_Instructions to follow:_
Only the text of the records belongs in the answer; the pictures must be dropped.

Stored data entries:
○ ○ ○ ○ ○
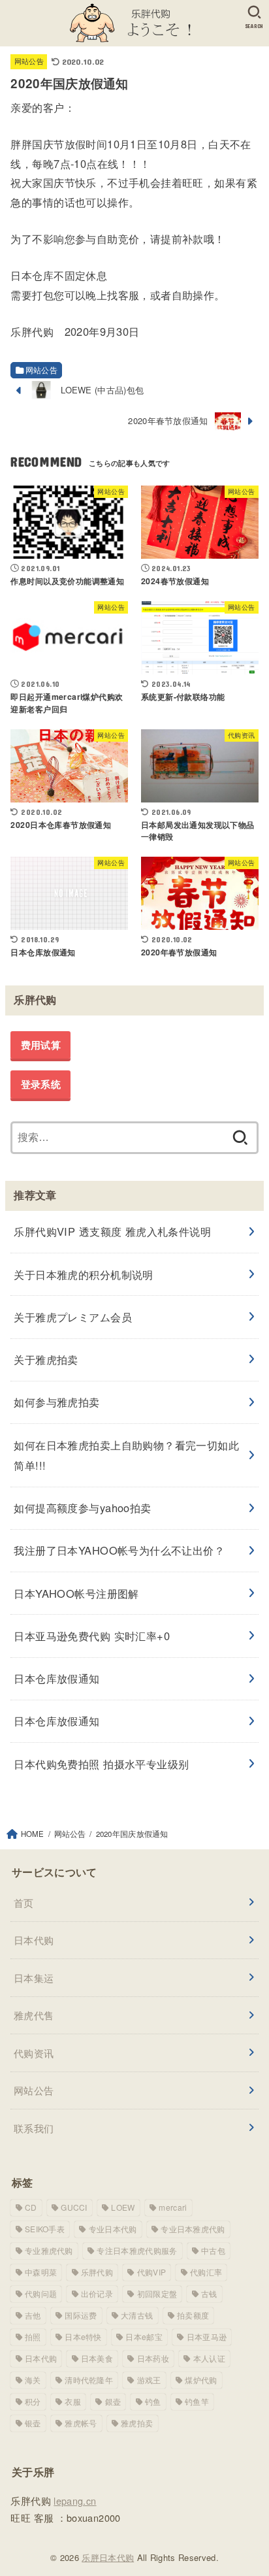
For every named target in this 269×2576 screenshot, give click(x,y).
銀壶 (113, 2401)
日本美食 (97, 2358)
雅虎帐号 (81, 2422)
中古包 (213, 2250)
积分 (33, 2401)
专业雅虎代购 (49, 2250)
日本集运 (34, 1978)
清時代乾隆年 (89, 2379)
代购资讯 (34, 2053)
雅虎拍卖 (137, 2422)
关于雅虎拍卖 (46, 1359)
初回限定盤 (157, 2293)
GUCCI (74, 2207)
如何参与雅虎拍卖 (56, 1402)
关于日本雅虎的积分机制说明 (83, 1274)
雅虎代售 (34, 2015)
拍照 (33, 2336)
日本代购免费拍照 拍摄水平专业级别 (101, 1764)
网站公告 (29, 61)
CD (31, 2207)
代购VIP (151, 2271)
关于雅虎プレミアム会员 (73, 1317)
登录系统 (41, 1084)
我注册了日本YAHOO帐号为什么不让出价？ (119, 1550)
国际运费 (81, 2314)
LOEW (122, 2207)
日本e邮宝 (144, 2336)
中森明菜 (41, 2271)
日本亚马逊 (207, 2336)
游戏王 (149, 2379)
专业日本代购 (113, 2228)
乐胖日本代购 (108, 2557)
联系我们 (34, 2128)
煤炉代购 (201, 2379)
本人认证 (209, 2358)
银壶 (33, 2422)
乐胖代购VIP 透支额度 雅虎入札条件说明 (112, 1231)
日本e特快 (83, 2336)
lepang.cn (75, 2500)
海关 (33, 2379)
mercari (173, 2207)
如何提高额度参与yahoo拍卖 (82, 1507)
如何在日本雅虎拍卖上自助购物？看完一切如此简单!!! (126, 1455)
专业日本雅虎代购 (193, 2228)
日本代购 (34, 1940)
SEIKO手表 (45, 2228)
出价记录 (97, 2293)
○ ○ ○ ○ ○
_Written solution:_
For every named target in this 269×2576 screenshot, give click(x,y).
銀壶 (113, 2401)
日本美食 (97, 2358)
雅虎帐号 (81, 2422)
中古包 (213, 2250)
积分 (33, 2401)
专业雅虎代购 (49, 2250)
日本集运 (34, 1978)
清時代乾隆年 (89, 2379)
代购资讯 (34, 2053)
雅虎拍卖 (137, 2422)
关于雅虎拍卖 (46, 1359)
初回限定盤 (157, 2293)
GUCCI (74, 2207)
如何参与雅虎拍卖 (56, 1402)
关于日本雅虎的积分机制说明 (83, 1274)
雅虎代售 (34, 2015)
拍照 (33, 2336)
日本代购免费拍照 拍摄水平专业级别 (101, 1764)
网站公告 (29, 61)
CD (31, 2207)
代购VIP (151, 2271)
关于雅虎プレミアム会员 (73, 1317)
登录系统 (41, 1084)
我注册了日本YAHOO帐号为什么不让出价？ (119, 1550)
国际运费 (81, 2314)
LOEW (122, 2207)
日本e邮宝 (144, 2336)
中森明菜 (41, 2271)
日本亚马逊 (207, 2336)
游戏王 (149, 2379)
专业日本代购 (113, 2228)
乐胖日本代购 (108, 2557)
联系我们 (34, 2128)
煤炉代购 (201, 2379)
本人认证 (209, 2358)
银壶 (33, 2422)
乐胖代购VIP 透支额度 雅虎入札条件说明 (112, 1231)
日本e特快 (83, 2336)
lepang.cn (75, 2500)
海关 (33, 2379)
mercari (173, 2207)
如何提高额度参与yahoo拍卖 (82, 1507)
如何在日本雅虎拍卖上自助购物？看完一切如此简单!!! (126, 1455)
专业日本雅虎代购 (193, 2228)
日本代购 (34, 1940)
SEIKO手表 (45, 2228)
出价记录 (97, 2293)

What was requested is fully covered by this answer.